Some people hear sounds like crackling tissue paper when they bend or straighten their knees.
Known as crepitus, the noise occurs when air bubbles are trapped in the synovial lining of the joint. It is usually harmless. But, when the crackling sounds combine with pain, the symptoms may point to a serious condition, like arthritis.
At other times, snapping sensations, cracking, and popping are symptoms of the conditions below.
Your ligaments are tough bands of tissue that connect bone to bone. Usually, ligaments glide over the knee joint. But if a ligament is torn or damaged, it can catch and create a clicking sensation. Four ligament bands work to support the knee and allow movement.
- The ACL or anterior cruciate ligament supports the front of the knee. A popping sound and knee instability are two signs of an ACL injury.
- The PCL or posterior cruciate ligament stabilizes the back of the knee. Backward hyper-extension of the knee or a twisting fall can injure the PCL.
- An MCL or medial collateral ligament connects the thigh to the lower leg bones on the inside surfaces of the knee.
- And finally, the LCL or lateral collateral ligament attaches the shin and thigh bones on the outer leg.
Stretched or torn ligaments surrounding the knee cause audible crackling, popping, or clicking. Along with the noises, people may feel grating sensations, pain, and instability.
Between the thigh and the shin bones are two shock absorbers, the menisci.
The medial meniscus cushions the inside of the knee. The lateral meniscus pads the outer part of the joint. Age and sports activities can increase the risk of meniscus tears. Snapping or clicking sounds resulting from meniscus tears often include pain.

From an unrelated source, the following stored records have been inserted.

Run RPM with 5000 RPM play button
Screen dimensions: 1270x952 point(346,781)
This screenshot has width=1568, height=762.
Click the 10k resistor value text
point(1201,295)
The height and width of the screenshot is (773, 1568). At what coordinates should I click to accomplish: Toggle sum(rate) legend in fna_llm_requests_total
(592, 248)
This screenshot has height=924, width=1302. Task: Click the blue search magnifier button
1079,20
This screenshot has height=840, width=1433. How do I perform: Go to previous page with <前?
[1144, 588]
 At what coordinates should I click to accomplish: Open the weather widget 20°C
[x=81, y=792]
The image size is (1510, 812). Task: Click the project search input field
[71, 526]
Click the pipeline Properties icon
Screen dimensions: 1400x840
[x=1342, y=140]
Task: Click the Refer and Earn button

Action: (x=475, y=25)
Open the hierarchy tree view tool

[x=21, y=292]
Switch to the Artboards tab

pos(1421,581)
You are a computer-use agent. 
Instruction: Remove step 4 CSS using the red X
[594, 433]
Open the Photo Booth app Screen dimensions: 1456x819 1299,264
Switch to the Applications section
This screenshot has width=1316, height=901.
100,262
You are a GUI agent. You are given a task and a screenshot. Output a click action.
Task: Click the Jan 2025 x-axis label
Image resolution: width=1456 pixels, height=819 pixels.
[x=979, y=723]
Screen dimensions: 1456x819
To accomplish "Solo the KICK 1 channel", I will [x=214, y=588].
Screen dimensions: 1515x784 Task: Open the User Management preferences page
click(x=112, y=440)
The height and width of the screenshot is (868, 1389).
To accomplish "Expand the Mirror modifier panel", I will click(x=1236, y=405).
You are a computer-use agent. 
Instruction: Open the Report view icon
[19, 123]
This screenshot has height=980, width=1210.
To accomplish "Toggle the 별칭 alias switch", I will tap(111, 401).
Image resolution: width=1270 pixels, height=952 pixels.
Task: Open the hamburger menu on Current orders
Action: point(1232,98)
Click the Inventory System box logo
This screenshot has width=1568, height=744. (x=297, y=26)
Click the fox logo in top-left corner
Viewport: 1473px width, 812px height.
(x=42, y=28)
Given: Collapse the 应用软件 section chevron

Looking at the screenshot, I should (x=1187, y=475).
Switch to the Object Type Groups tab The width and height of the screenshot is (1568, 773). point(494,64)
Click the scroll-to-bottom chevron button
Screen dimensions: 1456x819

Wear and tear on the knee joint can lead to a loss of cartilage and osteoarthritis. Cartilage protects the joints and allows the bones to glide past one another in a smooth motion. When cartilage thins because of arthritis, it may cause pain, swelling, and clicks during movement. The risks of osteoarthritis increase with age, weight gain, and repetitive exercise.
Runner’s knee or patellofemoral syndrome is another common cause of knee clicks.
This overuse injury causes the misalignment of the kneecap. As a groove wears in the cartilage, clicking is felt during movement. Runner’s knee is not just associated with running. Activities such as skiing, dancing, or biking also put pressure on the kneecap and exasperate the condition.
When should I see someone for a clicking knee?
If your knee clicks, snaps, or pops, stop any activity that causes the sensation. If the clicking worsens after two weeks of rest or if you have difficulty walking, make an appointment with an orthopedic provider.